Data extracted from a collection:
=====

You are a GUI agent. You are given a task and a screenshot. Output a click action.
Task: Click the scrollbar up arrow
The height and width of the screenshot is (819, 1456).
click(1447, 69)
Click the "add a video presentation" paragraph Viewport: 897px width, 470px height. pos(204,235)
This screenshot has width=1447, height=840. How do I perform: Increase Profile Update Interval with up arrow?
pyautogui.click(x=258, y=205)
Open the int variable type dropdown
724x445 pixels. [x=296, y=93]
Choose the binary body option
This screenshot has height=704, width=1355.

=====

REQUIRED WORK:
A faithful, word-for-word copy of the data is the expected answer.

WRITTEN ANSWER:
You are a GUI agent. You are given a task and a screenshot. Output a click action.
Task: Click the scrollbar up arrow
The height and width of the screenshot is (819, 1456).
click(1447, 69)
Click the "add a video presentation" paragraph Viewport: 897px width, 470px height. pos(204,235)
This screenshot has width=1447, height=840. How do I perform: Increase Profile Update Interval with up arrow?
pyautogui.click(x=258, y=205)
Open the int variable type dropdown
724x445 pixels. [x=296, y=93]
Choose the binary body option
This screenshot has height=704, width=1355.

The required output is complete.